* Written task
In the passage on IBM's Autonomic Computing, when did IBM Research unveil the Autonomic Computing Manifesto?

* Given passage

IBM is leading the way into the next phase of Autonomic Computing which leverages self-managing capabilities to provide operational intelligence from the data center to business leaders.

The new offerings give customers the ability to make better use of the intelligence that lies within their computing systems to benefit strategy and planning, analysis, deployment of resources, operations and maintenance while improving delivery of technology as a service. In this next phase, Autonomic Computing helps users drastically improve their management of energy consumption, assets and facilities, governance and risk, and finance and accounting.

These technologies and services support the original goals of Autonomic Computing to establish IT systems that regulate their own health and thereby support the business goals and policies of organizations.

In October 2001, IBM Research unveiled the IBM Autonomic Computing Manifesto to IT industry leaders and proposed a solution to the challenge of maintaining the increasingly complex computing environments that millions of businesses, billions of humans and trillions of devices rely on each day: build systems that regulate themselves much in the same way the autonomic nervous system regulates and protects human bodies.

"This was and remains a grand industry challenge that IBM issued to both itself as well as other IT companies," said Alan Ganek, vice president of Autonomic Computing and CTO of IBM Tivoli software. "The difficulty is not the machines themselves -- the industry has brilliantly exceeded goals for computer performance and speed. The challenge is to create the open standards and new technologies needed for systems to interact effectively, to enact predetermined business policies more effectively, and to be able to protect, heal and manage themselves with minimal dependence on human intervention."

* Dataset extract
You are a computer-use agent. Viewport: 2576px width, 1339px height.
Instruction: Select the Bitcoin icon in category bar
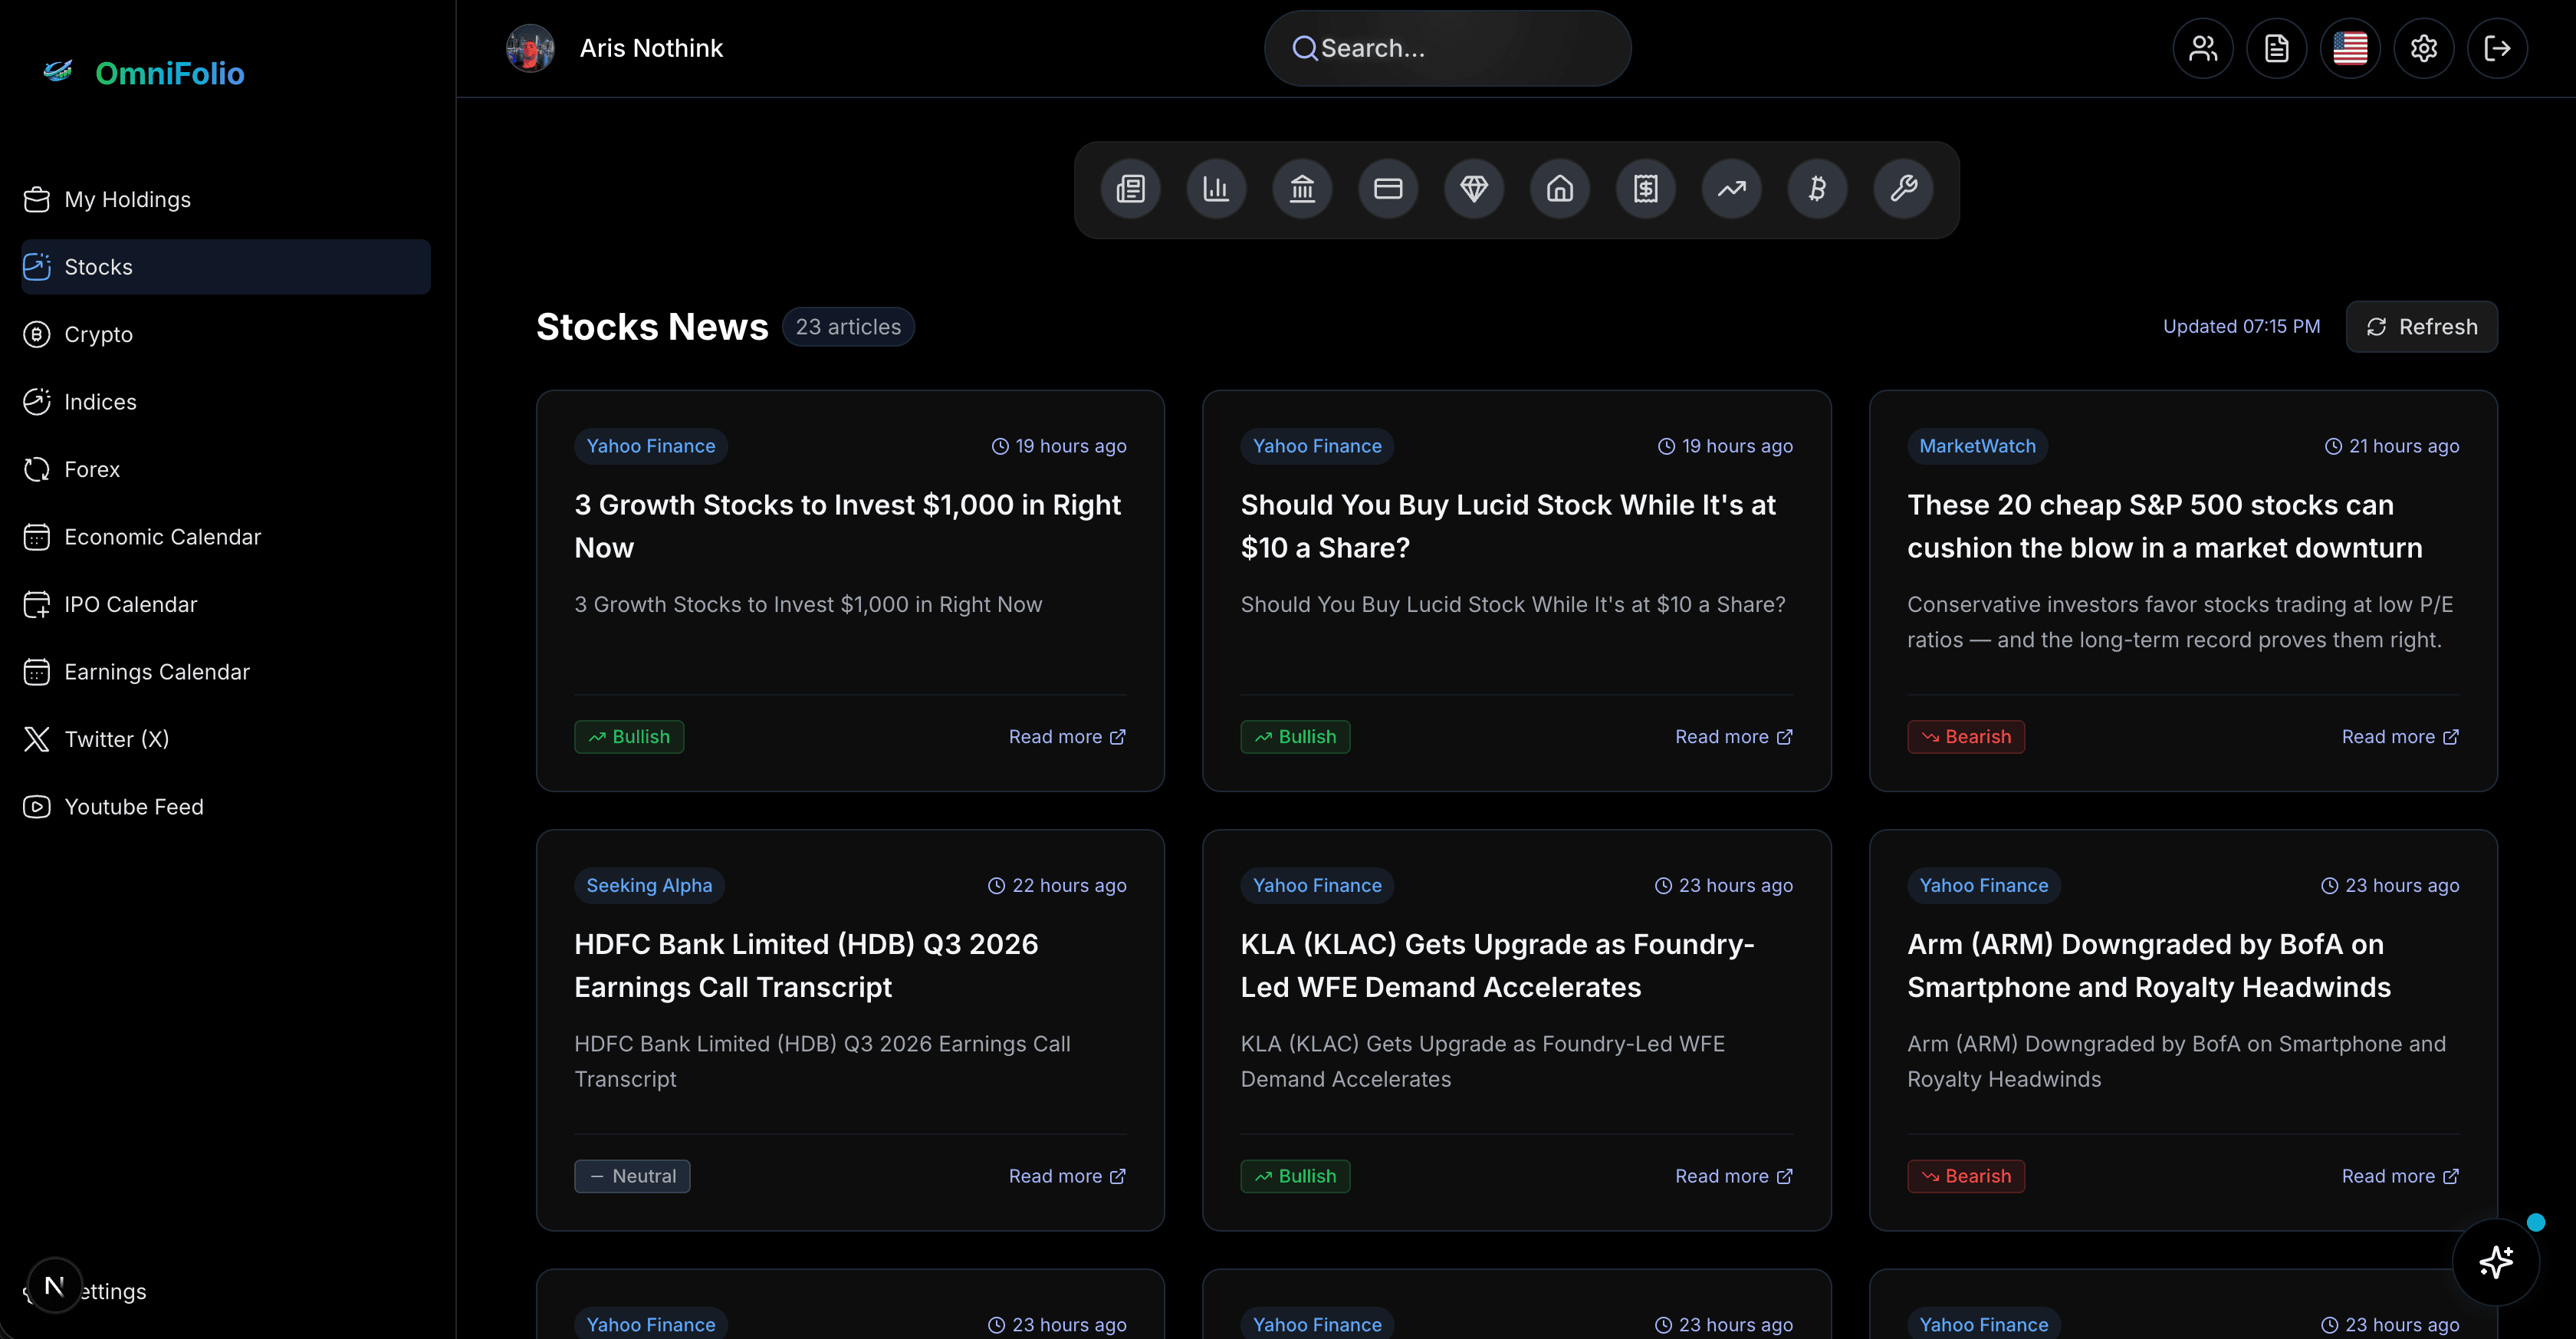pyautogui.click(x=1817, y=188)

* The output
October 2001